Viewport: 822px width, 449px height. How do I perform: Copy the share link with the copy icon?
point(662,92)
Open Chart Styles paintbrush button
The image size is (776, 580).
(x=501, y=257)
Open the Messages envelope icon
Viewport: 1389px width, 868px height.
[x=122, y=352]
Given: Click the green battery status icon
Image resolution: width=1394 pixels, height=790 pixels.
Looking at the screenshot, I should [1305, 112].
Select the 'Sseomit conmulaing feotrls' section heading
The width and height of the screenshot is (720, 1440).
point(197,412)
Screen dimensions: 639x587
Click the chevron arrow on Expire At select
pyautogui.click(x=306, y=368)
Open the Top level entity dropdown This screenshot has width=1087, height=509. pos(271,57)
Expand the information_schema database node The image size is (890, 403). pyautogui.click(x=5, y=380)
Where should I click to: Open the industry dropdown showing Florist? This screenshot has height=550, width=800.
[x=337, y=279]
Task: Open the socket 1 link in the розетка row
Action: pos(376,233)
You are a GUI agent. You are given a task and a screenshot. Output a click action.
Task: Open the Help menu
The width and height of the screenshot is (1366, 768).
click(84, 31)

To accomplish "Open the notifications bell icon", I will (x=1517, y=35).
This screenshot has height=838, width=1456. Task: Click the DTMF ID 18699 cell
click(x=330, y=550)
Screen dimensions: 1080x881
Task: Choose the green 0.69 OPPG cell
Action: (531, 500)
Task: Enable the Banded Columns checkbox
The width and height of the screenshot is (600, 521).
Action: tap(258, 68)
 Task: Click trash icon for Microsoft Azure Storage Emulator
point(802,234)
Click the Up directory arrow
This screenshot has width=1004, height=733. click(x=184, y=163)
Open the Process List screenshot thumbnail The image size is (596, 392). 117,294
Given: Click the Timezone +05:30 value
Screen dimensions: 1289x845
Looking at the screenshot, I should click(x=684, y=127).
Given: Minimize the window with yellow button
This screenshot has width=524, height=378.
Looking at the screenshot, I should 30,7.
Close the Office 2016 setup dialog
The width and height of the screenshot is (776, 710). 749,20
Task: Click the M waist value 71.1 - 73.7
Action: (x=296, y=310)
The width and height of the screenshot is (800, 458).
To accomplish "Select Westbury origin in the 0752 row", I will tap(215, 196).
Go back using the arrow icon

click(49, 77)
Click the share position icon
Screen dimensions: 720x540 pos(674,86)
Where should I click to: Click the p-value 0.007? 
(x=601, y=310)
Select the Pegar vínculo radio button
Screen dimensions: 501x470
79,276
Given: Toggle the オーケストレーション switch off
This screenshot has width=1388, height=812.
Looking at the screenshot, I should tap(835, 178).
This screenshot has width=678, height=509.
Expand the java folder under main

┄┄┄┄┄┄┄┄┄┄┄┄┄┄┄┄┄┄┄┄

Only the lines above starting at the line that holds "Open the Process" and ending at the line that holds "The width and height of the screenshot is (800, 458)." are to be repeated, exactly and in full.

Open the Process List screenshot thumbnail The image size is (596, 392). 117,294
Given: Click the Timezone +05:30 value
Screen dimensions: 1289x845
Looking at the screenshot, I should click(x=684, y=127).
Given: Minimize the window with yellow button
This screenshot has width=524, height=378.
Looking at the screenshot, I should 30,7.
Close the Office 2016 setup dialog
The width and height of the screenshot is (776, 710). 749,20
Task: Click the M waist value 71.1 - 73.7
Action: (x=296, y=310)
The width and height of the screenshot is (800, 458).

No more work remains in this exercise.